A boy around elementary school age stands on the neutral ground at St. Charles and Napoleon holding up a sign reading “Why are we going to school if we have no future?”
He and a gaggle of classmates from the Waldorf School of New Orleans joined Loyola students, retail workers, environmental non-profiteers and even priests for the New Orleans branch of youth climate strikes that swept the country on Sept. 20.
Among the protesters was Giovanna Pastrone, general studies freshman.
“Climate change is the most important issue in the world right now by far,” Pastrone said. “Every other issue’s very existence is contingent on having an Earth on which to manifest itself.”
Pastrone said she was motivated to strike after experiencing climate change first hand while backpacking through Alaska last summer. According to Pastrone, she witnessed melting glaciers and record-breaking heat, which she found alarming.
Among the Loyola community, she said she hopes to see a spreading of awareness for the issue of climate change among students, faculty and administration.

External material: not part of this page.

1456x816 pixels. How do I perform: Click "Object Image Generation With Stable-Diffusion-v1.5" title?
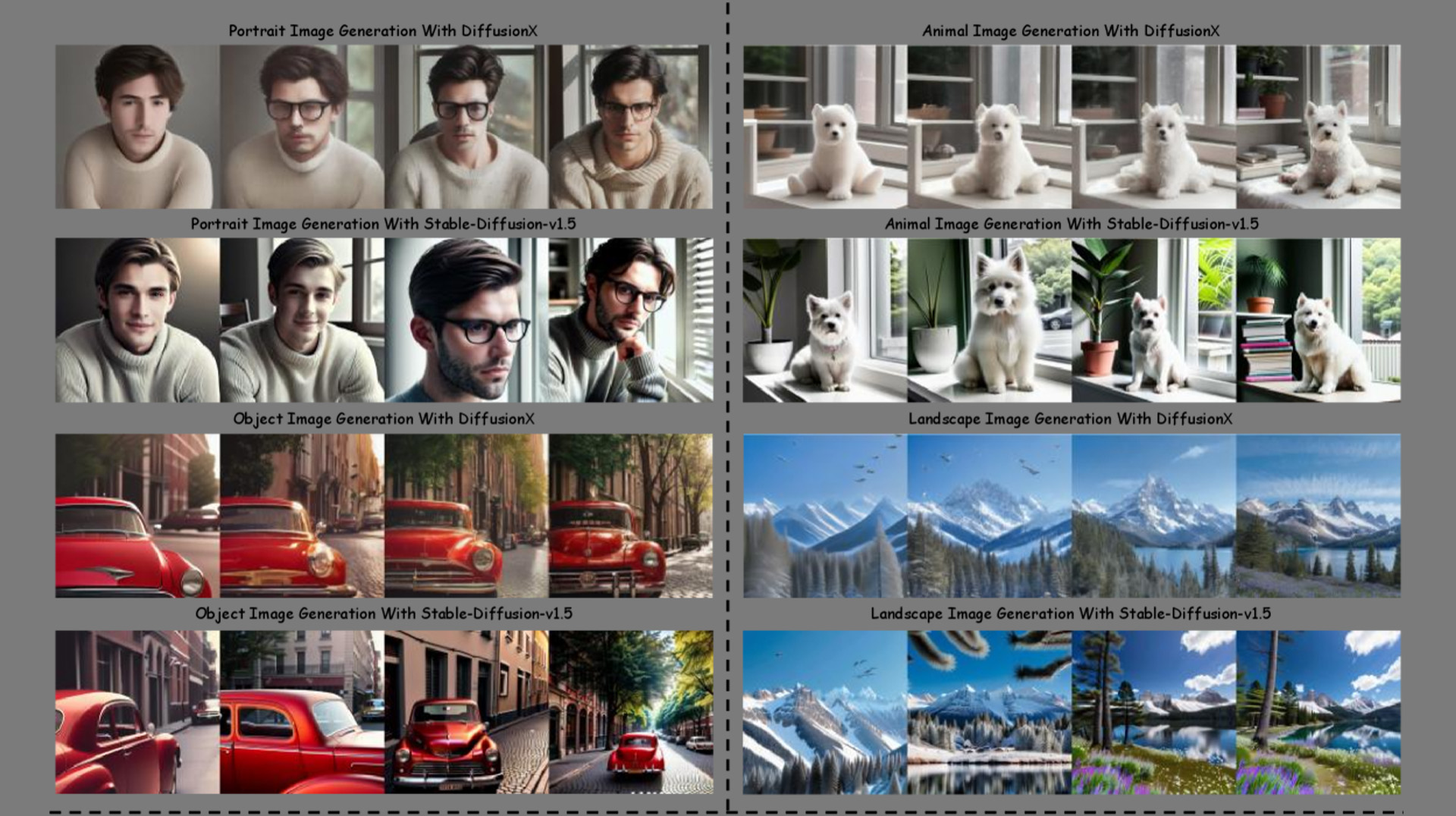point(383,614)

“I think the most important way Loyola can take action is by rallying students together to spread awareness about the effects of climate change to the greater community,” Pastrone said.
Friday’s coalition of activists in Uptown is only a small snippet of a larger-scale global climate strike. The strike started Sept. 20 spanning six different continents and will come to an end Sept. 27. The week-long activism overlaps with the United Nations Summit taking place in New York City this month.
Throughout the New Orleans protest, adults handed out fliers to those who drove past, as the students in attendance led chants.
“We are in the middle of a crisis,” said Jane Patton, who attended the protest with her three-year-old son. “And here in Louisiana we are actually contributing hugely to that crisis.”
Patton said the loss of wetlands is widely ignored by the state government, despite a football field worth of land disappearing every 100 minutes. The government’s inaction coupled with the environmental unsustainability of the land worries her for her son’s future.
According to environmental activist Ezra Ofliff-Libermann, the New Orleans September protest had ten times as many participants than a similar protest organized in May. The growth in the movement, along with the participation of young people, gives him hope that change is near.
“For too long our politicians and executives have said there is nothing we can do about the climate crisis and they are willing to profit off of the destruction of our future,” Oliff-Libermann said. “It’s time that young people lead the way and say that enough is enough we are going to fight for our future.”